As a busy Saturday evening dinner service became a very busy Saturday evening dinner service, I watched as a fellow waiter burst suddenly into tears.
The restaurant’s background music had just transitioned from a soulful Diana Ross ballad to Patsy Cline’s “Crazy,” and I couldn’t decide whether “men are dogs,” “insufficient tip,” or “another waiter’s gibes” was a likelier explanation for her sorrow. “My mother played this when she got the divorce papers,” she explained without inquiry. Stunned, I did what any human would do in my situation—I asked the manager on duty to put on That Funk.
Upon exiting the ladies room, makeup comparatively less smudged, Earth, Wind & Fire’s “Boogie Wonderland” welcomed her back. A fortified smile quickly emerged over her still salt-stained face. Moving confidently to a full banquette, she plied a group of patrons to order another round of cocktails, and it was as if nothing had ever happened.
It goes without saying that music can greatly influence mood and behavior—more so for some than others, and often in unpredictable ways. A group of researchers in Austria, however, has recently taken this truism to trial—clinical trial, that is—and has begun to market what might be the most promising music therapy system to date, SANOSON.
The concept of music as clinically-proven therapy is not as foreign as it might have once been. The fortune cookie wisdom of my grade school years, for instance, dictated that children weaned on classical music would grow up smarter. Playing an Antonio Vivaldi or Antonin Dvorák cassette tape while studying one’s times tables conferred A’s, so it went.
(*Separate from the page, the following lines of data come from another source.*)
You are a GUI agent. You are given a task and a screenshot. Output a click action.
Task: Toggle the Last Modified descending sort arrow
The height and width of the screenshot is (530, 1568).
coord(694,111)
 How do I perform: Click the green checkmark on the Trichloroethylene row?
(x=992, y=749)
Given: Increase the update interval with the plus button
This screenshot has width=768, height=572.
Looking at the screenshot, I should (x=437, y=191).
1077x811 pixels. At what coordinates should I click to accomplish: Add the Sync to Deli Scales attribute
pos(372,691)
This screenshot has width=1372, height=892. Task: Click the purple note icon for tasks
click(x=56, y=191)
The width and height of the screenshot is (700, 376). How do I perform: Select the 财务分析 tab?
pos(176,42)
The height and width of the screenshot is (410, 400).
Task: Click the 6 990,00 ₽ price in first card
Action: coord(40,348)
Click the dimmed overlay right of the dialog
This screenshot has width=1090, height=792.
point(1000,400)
SANOSON, however, does not claim to have made strides in the field of child-smartening, nor does it aim to mimic the musical folk therapy employable on, say, crowded restaurant floors. Rather, it aims to combat the stressors that many long-term hospital patients and the gravely ill face during recovery. Patients are prescribed a schedule of musical compositions, the energy levels of which are designed to parallel their daily activities. SANOSON patients are prescribed sets of music to listen to for a set number of hours over the week to this end, the ultimate goal of which is to ease the strain of recovery.
To date, there has been little clinically-backed research in this field, for the simple reason that music therapy exists outside of any single discipline. The research into the effects of music on the body requires adeptness in a diversity of fields, and an incorporative application of that knowledge. This is strange new territory. Any forays into “musical pharmacology” are bound to be fraught with resistance and skepticism from doctors and patients alike.
Though they draw upon the varied fields of neurobiology, endocrinology, psychology, sociology, and physiology, SANOSON hopes to synthesize these diverse disciplines into a single, clinically-proven treatment. The key, researchers believe, lies in synchronizing a patient’s regulatory processes to the prescribed music. SANOSON is one of the first companies to demonstrate the effectiveness of such synchronization in a clinical setting. As noted in a recent New York Times article, when these processes and structures were properly paralleled in patients with hypertension over a four week program, “patients experienced clinically significant improvements in heart-rate variability.”
These results, though only a first step, are as compelling as they are thought-provoking. If music is to be harnessed for its pharmacological powers, might it not hold the potential for dangerous interactions? Remember the crying waitress? Van Morrison’s “Astral Weeks” is good to write to, and the electronic band MSTRKRFT quite great to run to, but such selections would certainly have deleterious effects on performance if poorly prescribed. Last year, Harvard students downed the strange cocktail of the Wu-Tang Clan, Gavin DeGraw, Joey DeGraw (sigh), and whatever other substances they chose to introduce into their systems that day.
Although SANOSON offers therapies comprised generally in lyric-less, original compositions, one can’t help but relate the researchers’ clinical findings to one’s own musical habits. It’s hard to predict, for instance, how a swig of Sara Bareilles will pair with a rip of Ratatat. Whatever the blend, it will define the collective mood for the day. These most recent developments by SANOSON are exciting for the simple reason that we all know the raw power music has to influence us—whether we be YardFest attendees or restaurant waitresses. But until science offers us an equation for managing pain or stress with music, we will continue to self-medicate, ignorant of the calculus of our hearts but wise to their temperaments.